I’m just sick of people inserting themselves into my life that know I don’t want anything to do with them, even when they try their best not to give their identity away. We can’t make people like us. What is the point? Why do they do this? If I answer one of their anonymous questions that in their minds seems legit and anonymous, does it make them feel like we’re buddies or something? I just don’t get it. But clearly, they didn’t want me to know who they were. However, they’re too stupid not to be at least somewhat obvious. So from now on, even if I remotely suspect something came from them, I refuse to answer it. I can’t make others do the same, but if Andy’s right about 6 months to a year of ignoring trolls making them go away, then he might want to do the same too, with anything he suspects may be from them because if they can’t communicate through me, they’ll do it through him if he lets them.

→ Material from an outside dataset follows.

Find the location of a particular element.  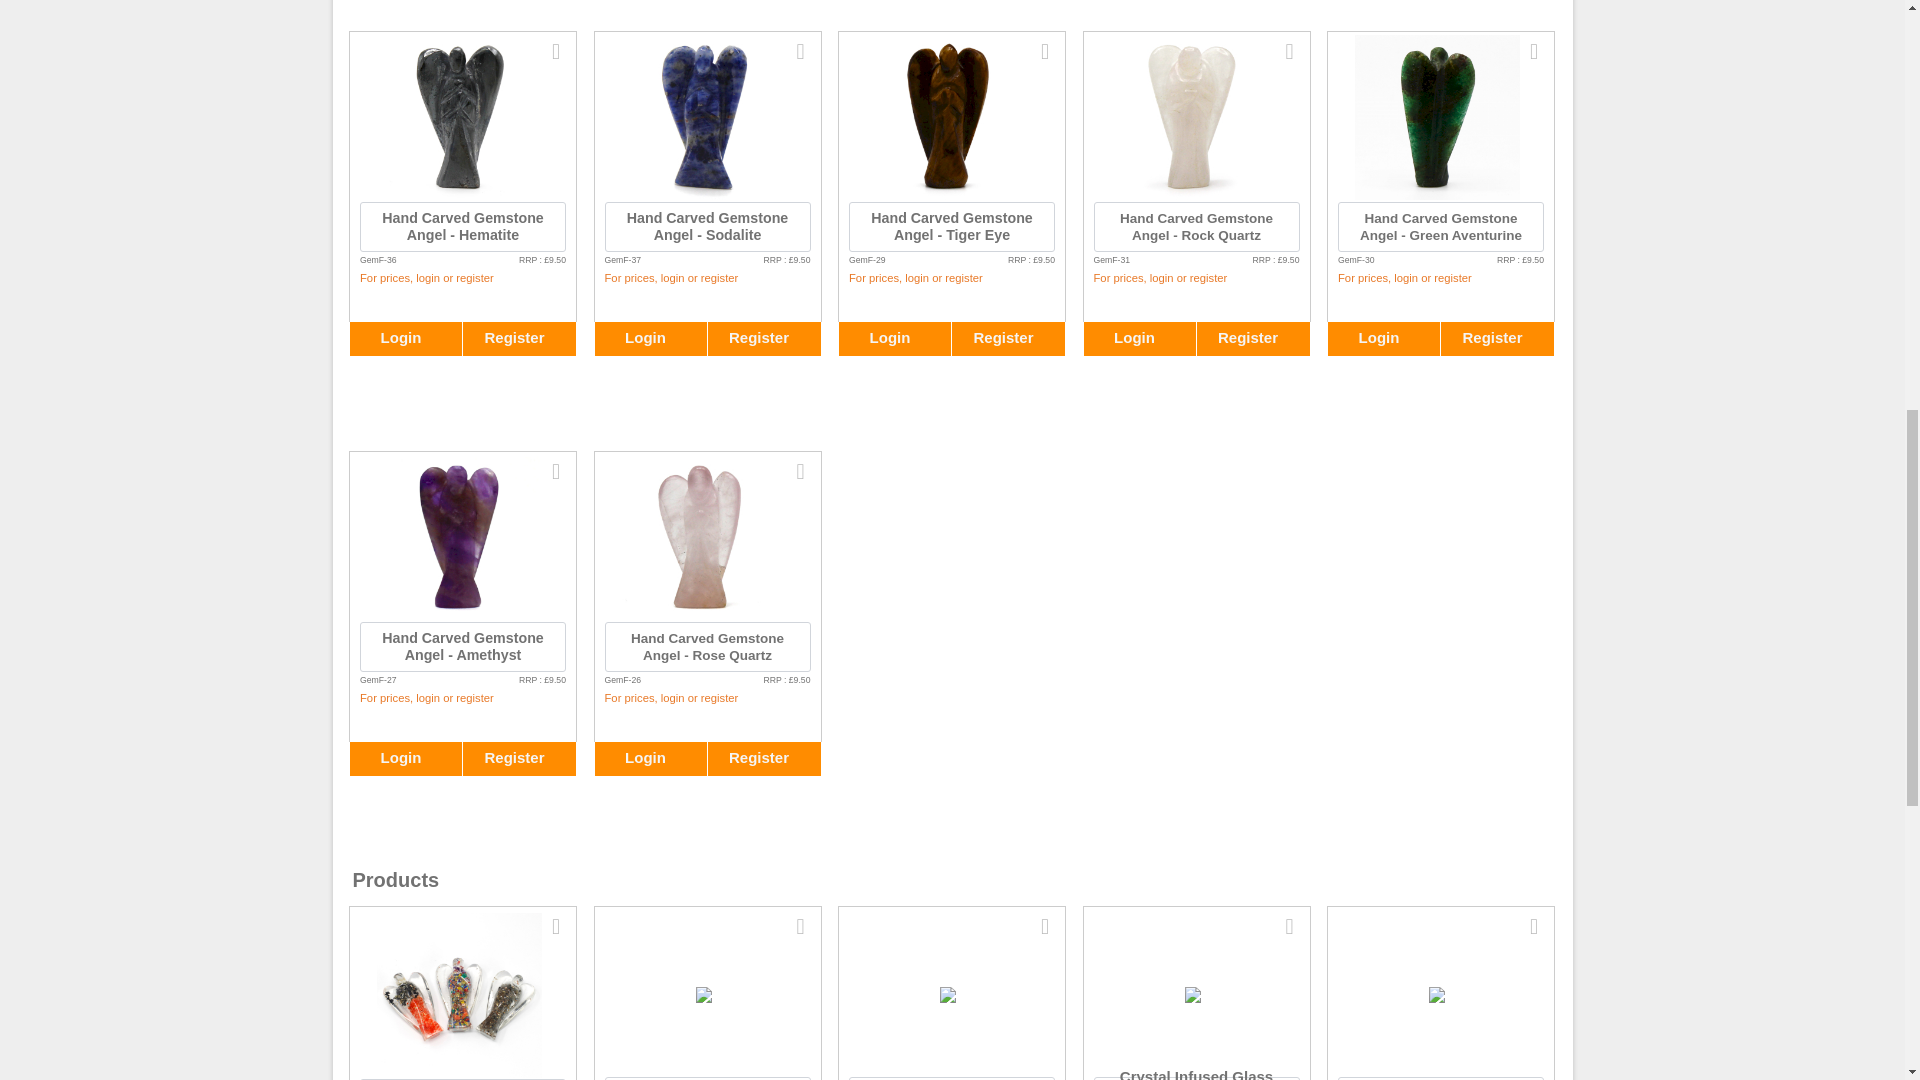

More info is located at coordinates (556, 52).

sighs Betcha these trolls wouldn’t give me the time of day or much of it if they suddenly turned gorgeous.

Intelligent questions that are sent anonymously like if I have or want a flower garden probably aren’t from the trolls and therefore I’ll answer those.

Funny how I can status about trivial stuff like the weather and get all kinds of comments. But as soon as I mention the fact that my mother may be dying, no one seems to give a shit. What’s wrong with people???